La lucha contra la radicalización en Francia
De acuerdo con el gobierno galo, alrededor de 9,300 personas han sido identificadas como “radicalizadas”.
Por Christel Bade*
El 9 de mayo, el primer ministro francés, Manuel Valls, anunció un nuevo plan de acción nacional para luchar contra el terrorismo y la radicalización. El plan surgió como respuesta a los atentados perpetrados en Francia y Bélgica en 2015 y 2016, respectivamente, y tiene el objetivo explícito de evitar que una radicalización violenta lleve a ciudadanos franceses a unirse a las filas de grupos extremistas como Daesh (forma alternativa de llamar al Estado Islámico).
De acuerdo con el gobierno francés, alrededor de 9,300 personas han sido identificadas como “radicalizadas”, por lo que era necesario adoptar una estrategia nacional para “poder luchar contra el yihadismo”. Así, el plan de acción contempla 80 medidas, divididas en siete prioridades, para hacer frente a lo que Valls llamó “el mayor reto para nuestra generación”.
De esas siete prioridades, seis –detectar la radicalización, actuar en contra de ella, prevenirla, apoyar a personas radicalizadas, analizar los motivos que llevan a la radicalización y desarrollar un discurso en contra de ella, y proteger a los ciudadanos franceses- suenan lógicas y, de implementarse correctamente, podrían resultar positivas.
La séptima prioridad es preocupante. Se trata de construir “centros de ciudadanía y rehabilitación” (oficialmente, reinserción) en todas las regiones francesas para finales de 2017. De acuerdo con el encargado de este proyecto, Pierre N’Gahane, en esos centros se buscará “desradicalizar” a 30 jóvenes de entre 18 y 30 años por medio de un programa con una duración de 10 meses. En ese tiempo, los jóvenes serán sometidos a una estricta vigilancia las 24 horas del día, portarán uniforme, harán honores a la bandera francesa por lo menos una vez a la semana y, en general, serán “atraídos” a los valores de la República.

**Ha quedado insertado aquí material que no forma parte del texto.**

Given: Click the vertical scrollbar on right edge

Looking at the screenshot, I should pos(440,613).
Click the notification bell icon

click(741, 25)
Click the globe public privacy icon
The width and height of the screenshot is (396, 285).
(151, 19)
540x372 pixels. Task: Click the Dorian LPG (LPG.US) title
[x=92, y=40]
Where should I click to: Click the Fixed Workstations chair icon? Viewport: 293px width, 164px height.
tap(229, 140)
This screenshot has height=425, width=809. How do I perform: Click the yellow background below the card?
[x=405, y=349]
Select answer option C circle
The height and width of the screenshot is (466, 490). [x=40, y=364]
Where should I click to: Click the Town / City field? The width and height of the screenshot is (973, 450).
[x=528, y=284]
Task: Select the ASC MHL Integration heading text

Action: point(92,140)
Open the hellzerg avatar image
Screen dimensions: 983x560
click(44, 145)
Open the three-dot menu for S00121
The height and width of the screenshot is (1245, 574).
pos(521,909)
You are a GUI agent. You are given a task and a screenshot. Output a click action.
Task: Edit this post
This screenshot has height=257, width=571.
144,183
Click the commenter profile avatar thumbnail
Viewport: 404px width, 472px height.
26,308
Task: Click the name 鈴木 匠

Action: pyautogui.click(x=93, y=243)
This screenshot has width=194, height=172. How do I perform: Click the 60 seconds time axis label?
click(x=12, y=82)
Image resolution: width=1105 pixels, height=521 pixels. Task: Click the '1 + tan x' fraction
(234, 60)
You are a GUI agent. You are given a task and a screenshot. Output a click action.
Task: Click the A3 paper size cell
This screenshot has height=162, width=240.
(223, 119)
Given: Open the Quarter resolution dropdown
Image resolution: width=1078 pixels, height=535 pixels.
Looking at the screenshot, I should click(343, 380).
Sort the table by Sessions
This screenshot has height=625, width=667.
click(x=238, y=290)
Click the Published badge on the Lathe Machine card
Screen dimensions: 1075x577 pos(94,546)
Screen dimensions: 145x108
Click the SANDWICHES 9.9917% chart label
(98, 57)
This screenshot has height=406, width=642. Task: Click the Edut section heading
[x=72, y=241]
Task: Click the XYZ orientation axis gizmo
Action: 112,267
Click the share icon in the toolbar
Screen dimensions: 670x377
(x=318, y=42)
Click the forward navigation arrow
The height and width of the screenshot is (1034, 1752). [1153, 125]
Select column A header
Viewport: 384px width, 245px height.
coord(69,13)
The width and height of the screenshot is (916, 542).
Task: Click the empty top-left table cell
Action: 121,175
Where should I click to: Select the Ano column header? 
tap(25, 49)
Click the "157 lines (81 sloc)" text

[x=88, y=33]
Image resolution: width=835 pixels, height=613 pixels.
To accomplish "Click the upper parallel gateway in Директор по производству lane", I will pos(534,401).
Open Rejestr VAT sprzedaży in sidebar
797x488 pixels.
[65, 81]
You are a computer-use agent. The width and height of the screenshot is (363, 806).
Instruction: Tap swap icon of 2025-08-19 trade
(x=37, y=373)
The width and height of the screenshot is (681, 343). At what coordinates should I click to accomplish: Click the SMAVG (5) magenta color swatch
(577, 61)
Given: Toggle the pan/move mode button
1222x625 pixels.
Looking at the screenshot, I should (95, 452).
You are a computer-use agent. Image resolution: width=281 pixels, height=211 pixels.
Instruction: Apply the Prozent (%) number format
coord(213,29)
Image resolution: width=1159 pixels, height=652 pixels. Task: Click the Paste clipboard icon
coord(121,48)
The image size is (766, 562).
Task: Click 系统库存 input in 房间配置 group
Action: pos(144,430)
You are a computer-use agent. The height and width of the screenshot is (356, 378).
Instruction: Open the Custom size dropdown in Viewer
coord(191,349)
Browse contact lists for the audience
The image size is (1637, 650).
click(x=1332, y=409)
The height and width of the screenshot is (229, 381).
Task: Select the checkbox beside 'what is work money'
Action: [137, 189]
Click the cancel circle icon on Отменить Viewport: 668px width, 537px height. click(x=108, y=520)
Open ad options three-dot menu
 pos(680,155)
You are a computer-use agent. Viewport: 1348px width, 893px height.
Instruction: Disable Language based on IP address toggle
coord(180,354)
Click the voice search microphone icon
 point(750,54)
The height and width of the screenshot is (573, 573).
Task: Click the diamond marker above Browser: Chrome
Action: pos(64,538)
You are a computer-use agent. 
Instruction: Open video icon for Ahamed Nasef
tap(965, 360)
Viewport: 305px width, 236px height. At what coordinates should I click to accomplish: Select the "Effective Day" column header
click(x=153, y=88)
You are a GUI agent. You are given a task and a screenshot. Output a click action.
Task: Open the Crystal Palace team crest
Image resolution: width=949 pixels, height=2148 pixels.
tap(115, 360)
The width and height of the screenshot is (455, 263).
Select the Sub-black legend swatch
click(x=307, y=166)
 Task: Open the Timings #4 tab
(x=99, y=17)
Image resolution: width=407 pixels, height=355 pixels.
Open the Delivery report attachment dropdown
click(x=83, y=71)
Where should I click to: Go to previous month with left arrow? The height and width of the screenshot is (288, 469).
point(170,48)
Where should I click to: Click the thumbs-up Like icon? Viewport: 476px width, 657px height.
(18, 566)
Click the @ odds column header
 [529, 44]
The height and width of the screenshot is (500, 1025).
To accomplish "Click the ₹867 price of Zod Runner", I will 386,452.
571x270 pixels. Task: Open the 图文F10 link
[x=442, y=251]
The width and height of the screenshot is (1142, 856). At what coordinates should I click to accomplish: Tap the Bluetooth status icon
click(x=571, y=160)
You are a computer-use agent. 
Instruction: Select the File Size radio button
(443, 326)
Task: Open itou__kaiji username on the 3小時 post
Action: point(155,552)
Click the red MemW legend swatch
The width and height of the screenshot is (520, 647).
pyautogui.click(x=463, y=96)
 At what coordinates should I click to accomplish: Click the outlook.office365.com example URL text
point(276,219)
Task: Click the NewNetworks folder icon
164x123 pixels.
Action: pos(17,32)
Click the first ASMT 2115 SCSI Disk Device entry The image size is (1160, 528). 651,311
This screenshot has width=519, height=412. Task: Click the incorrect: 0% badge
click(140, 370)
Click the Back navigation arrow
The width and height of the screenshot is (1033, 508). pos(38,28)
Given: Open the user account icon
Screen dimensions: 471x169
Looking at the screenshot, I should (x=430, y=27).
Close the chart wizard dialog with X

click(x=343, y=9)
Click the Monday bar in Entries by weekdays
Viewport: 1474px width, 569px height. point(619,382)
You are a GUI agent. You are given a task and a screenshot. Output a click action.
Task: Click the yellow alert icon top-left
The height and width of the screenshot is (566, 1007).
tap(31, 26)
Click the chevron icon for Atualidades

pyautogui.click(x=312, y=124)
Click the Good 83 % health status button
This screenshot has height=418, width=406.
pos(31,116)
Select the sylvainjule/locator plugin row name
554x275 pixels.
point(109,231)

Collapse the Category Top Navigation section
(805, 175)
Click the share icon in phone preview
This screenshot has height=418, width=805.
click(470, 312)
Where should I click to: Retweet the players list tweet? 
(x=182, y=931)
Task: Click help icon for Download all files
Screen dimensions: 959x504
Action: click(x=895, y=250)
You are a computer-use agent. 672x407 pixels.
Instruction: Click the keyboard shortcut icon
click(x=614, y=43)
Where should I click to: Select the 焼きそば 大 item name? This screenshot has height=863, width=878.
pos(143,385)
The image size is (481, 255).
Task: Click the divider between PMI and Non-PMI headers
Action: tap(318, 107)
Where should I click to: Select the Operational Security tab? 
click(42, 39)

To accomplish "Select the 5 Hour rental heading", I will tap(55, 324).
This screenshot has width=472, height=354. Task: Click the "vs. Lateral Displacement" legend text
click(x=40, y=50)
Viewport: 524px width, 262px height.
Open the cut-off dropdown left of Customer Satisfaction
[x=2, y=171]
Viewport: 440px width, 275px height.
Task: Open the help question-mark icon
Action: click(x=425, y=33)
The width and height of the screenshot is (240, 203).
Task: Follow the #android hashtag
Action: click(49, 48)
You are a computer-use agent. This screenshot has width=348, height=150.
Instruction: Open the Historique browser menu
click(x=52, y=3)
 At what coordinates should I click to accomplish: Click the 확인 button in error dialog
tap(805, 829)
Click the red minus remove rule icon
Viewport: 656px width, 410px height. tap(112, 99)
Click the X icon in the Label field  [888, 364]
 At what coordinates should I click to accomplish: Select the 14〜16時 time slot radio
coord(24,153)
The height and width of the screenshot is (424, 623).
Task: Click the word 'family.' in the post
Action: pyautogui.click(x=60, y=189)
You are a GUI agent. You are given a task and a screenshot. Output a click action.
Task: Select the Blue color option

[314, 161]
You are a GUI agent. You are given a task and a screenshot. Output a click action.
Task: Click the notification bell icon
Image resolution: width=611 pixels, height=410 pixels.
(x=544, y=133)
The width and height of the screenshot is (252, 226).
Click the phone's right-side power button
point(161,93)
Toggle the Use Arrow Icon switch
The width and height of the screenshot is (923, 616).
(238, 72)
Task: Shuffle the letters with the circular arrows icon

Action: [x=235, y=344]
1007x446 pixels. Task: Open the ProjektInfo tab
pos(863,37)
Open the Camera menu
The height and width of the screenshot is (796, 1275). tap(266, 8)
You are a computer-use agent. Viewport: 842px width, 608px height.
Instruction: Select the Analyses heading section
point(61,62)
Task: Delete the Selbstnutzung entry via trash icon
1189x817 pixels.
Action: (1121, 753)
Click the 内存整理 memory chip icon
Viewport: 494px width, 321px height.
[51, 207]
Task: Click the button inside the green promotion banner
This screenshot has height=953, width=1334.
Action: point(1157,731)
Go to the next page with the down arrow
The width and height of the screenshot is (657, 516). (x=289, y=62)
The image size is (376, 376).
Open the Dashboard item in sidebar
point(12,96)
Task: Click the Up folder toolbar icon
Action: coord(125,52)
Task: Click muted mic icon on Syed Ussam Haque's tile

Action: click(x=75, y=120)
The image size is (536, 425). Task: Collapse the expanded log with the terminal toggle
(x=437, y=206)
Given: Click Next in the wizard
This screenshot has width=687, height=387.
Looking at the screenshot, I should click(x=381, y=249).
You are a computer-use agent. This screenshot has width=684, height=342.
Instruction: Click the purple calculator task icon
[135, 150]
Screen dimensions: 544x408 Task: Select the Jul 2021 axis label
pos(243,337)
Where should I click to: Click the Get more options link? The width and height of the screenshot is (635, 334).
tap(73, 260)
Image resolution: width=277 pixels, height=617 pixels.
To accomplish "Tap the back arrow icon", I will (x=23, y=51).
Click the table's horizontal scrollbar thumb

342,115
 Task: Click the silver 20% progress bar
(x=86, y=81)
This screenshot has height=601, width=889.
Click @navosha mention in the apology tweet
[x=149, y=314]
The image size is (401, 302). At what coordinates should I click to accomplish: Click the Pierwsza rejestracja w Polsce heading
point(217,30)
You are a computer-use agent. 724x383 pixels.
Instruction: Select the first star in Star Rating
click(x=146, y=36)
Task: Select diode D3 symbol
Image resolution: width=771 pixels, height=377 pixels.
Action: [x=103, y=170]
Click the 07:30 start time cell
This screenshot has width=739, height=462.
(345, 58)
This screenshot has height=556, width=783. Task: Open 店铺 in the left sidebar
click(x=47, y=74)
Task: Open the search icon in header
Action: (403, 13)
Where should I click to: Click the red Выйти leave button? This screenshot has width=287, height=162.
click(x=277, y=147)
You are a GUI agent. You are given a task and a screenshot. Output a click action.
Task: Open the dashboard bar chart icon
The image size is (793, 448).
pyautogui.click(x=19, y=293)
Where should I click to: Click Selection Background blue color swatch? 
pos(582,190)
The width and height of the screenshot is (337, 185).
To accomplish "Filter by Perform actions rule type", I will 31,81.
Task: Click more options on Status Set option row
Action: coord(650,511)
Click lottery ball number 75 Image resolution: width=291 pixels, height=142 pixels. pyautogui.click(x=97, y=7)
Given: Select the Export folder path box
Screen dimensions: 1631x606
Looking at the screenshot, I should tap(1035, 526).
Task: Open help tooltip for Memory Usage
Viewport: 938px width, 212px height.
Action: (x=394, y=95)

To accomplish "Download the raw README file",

Según Valls, esto se hará sólo con personas que realmente demuestren estar arrepentidas y después de “evaluar su sinceridad y deseo de reintegrarse a la sociedad en el largo plazo”; además de tener que ser personas radicalizadas, pero no violentas.
Suena bien, ¿no? Lo que el gobierno francés presenta como un proyecto que nace de la buena voluntad (claro que también es una cuestión de seguridad nacional) por reintegrar a la sociedad a jóvenes radicalizados, en realidad se asemeja más a aquella famosa película de la década de los 70, La naranja mecánica, en la que un joven delincuente es sometido a tortuosas sesiones de adoctrinamiento para regresarlo al camino del bien.
Francia no es el único país europeo que se enfrenta al problema de radicalización, pero es el único que ha propuesto una medida como la antes mencionada. En Alemania y en Bélgica se trabaja de una forma más “personalizada”, en el sentido de que a los jóvenes radicalizados se les da un seguimiento y apoyo individual y familiar. En Francia también existe esa modalidad de ayuda, por medio de unidades de seguimiento en las prefecturas de los departamentos, pero el gobierno considera que no es suficiente para lograr una reintegración exitosa a nivel nacional.
La preocupación que surge con la propuesta de Valls es que los centros se conviertan más bien en un nuevo semillero de radicalismo. Separar a los jóvenes, etiquetarlos como radicales y “enseñarles” a ser buenos ciudadanos franceses no suena a reintegración, y menos porque, de por sí, la mayoría de esos jóvenes nunca han estado integrados…
* Coordinadora académica. Facultad de Estudios Globales, Universidad Anáhuac México.